What you need to do ▸
1 - Rewrite the part of the colon tissue methods text that opens with the words containing "Human colonic tissues" and closes with "provided in Supplementary Materials.", changing "specimens" to "samples" throughout.
2 - Extend the colon tissue methods text, picking up right after its final sentence.

───── Excerpt to read ─────

Immunohistochemical staining and computer-assisted image analysis
Paraffin-embedded colonic tissues from the mice were cut into 4-μm sections and placed on slides. Staining procedures, antibody information for DNMT3B, MBD2, HDAC1, HDAC2, and β-catenin, and procedures for computer-assisted image analysis are detailed in Supplementary Materials.
Human colonic tissues
Forty-eight normal colon specimens from healthy donors, as well as 24 paired ulcerative colitis specimens and their adjacent normal tissues were obtained from the Cooperative Human Tissue Network (CHTN). The specimens were obtained and used in accordance with the dictates of the Institutional Review Board of the Medical College of Wisconsin (Milwaukee, WI).
Real-time PCR
mRNA was extracted from paraffin-embedded entire mouse colon tissues using the RecoverAll Total Nucleic Acid Isolation Kit for FFPE (Ambion). Two micrograms of total RNA per sample was reverse transcribed using SuperScript III RT (Invitrogen). Quantitative PCR (qPCR) procedures and primer information is provided in Supplementary Materials.

───── Excerpted records ─────

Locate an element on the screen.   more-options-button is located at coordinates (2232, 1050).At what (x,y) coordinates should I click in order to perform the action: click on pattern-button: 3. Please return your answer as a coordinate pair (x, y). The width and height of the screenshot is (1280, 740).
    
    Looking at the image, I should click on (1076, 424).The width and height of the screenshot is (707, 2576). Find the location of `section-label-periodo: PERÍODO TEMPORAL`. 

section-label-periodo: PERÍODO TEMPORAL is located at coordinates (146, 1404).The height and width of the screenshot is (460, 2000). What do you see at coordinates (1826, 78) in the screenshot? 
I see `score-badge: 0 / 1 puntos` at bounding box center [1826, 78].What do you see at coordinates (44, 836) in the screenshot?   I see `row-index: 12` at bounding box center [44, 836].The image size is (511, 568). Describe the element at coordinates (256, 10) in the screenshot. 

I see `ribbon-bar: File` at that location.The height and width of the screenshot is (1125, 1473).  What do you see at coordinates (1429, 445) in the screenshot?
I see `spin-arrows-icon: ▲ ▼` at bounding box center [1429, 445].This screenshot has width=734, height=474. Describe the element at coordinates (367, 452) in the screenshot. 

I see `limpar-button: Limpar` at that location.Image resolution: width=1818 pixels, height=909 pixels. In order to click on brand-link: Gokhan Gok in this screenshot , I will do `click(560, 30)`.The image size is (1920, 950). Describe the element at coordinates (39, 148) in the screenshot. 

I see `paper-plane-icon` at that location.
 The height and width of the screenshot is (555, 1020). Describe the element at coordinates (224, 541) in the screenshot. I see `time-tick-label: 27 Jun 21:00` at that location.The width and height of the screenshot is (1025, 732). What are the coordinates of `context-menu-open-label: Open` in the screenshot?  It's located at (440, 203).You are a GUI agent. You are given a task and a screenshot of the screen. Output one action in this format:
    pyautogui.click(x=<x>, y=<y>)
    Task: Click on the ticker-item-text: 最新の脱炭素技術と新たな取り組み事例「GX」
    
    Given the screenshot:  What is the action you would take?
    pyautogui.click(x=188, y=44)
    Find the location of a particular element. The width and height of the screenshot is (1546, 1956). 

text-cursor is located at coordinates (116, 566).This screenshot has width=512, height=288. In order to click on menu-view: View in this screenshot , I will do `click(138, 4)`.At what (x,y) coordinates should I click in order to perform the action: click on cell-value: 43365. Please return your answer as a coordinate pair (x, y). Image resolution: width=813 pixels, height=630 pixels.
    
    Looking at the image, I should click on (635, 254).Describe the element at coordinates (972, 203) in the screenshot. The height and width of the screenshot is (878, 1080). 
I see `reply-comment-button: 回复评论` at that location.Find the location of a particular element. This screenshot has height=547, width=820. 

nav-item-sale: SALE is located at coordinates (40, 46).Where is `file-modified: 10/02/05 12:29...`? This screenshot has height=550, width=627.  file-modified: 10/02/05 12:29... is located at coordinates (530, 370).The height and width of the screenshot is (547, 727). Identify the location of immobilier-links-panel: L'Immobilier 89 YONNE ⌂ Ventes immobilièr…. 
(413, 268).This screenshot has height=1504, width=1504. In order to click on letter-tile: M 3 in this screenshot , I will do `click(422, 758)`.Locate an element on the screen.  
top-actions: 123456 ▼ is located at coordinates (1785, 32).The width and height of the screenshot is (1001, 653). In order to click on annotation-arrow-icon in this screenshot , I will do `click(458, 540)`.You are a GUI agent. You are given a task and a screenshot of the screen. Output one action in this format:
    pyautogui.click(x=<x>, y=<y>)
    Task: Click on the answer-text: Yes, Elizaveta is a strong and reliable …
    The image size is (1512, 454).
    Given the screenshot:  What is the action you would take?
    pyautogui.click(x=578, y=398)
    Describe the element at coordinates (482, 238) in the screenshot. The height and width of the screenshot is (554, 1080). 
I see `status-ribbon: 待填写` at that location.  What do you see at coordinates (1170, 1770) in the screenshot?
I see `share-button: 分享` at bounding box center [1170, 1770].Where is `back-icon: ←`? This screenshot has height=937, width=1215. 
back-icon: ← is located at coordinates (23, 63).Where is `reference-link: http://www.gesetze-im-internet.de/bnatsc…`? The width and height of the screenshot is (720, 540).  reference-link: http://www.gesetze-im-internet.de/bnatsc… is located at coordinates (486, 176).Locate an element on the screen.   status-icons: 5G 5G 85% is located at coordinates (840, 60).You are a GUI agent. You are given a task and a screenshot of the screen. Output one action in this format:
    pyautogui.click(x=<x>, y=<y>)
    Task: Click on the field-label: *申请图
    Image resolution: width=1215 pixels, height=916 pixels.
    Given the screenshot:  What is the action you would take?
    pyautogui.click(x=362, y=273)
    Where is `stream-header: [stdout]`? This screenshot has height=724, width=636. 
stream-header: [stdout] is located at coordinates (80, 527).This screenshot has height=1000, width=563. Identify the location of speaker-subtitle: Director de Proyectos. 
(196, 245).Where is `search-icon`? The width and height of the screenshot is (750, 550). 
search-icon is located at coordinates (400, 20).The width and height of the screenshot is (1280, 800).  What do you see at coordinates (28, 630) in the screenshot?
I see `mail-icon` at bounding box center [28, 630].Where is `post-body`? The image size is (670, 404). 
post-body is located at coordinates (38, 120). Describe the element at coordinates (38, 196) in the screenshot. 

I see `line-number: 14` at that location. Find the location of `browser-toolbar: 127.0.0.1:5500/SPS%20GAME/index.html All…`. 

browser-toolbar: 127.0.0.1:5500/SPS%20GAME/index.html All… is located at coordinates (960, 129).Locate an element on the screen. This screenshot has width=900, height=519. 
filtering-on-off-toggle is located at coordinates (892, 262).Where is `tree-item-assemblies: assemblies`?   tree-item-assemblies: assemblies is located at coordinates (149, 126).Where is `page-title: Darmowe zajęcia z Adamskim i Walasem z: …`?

─────

Response list ▸
1 -
Human colonic tissues
Forty-eight normal colon samples from healthy donors, as well as 24 paired ulcerative colitis samples and their adjacent normal tissues were obtained from the Cooperative Human Tissue Network (CHTN). The samples were obtained and used in accordance with the dictates of the Institutional Review Board of the Medical College of Wisconsin (Milwaukee, WI).
Real-time PCR
mRNA was extracted from paraffin-embedded entire mouse colon tissues using the RecoverAll Total Nucleic Acid Isolation Kit for FFPE (Ambion). Two micrograms of total RNA per sample was reverse transcribed using SuperScript III RT (Invitrogen). Quantitative PCR (qPCR) procedures and primer information is provided in Supplementary Materials.

2 -
Pyrosequencing
Paraffin-embedded entire mouse colon tissues from 5 WT mice fed control diet, 5 WT mice fed BRB diet, 10 knockout mice fed control diet, and 10 knockout mice fed BRB diet were cut into 10-μm sections for DNA extraction. Approximately, 10 mg of each frozen human colonic tissue specimen, representing true normal (N), ulcerative colitis, or adjacent normal-appearing tissue (AN), was used for DNA extraction. Both mouse and human colonic DNAs were extracted using PicoPure DNA kit (MDS Analytical Technologies). Extracted DNA was purified using the QIAquick PCR Purification Kit (Qiagen). Of note, 500 ng of extracted DNA was bisulfite-converted using the EZ DNA Methylation Kit (Zymo Research). A pyrosequencing system (Qiagen) was used to quantify methylated CpGs as described previously (20). Specified primer sequences in the promoter region of the evaluated genes are listed in Supplementary Materials.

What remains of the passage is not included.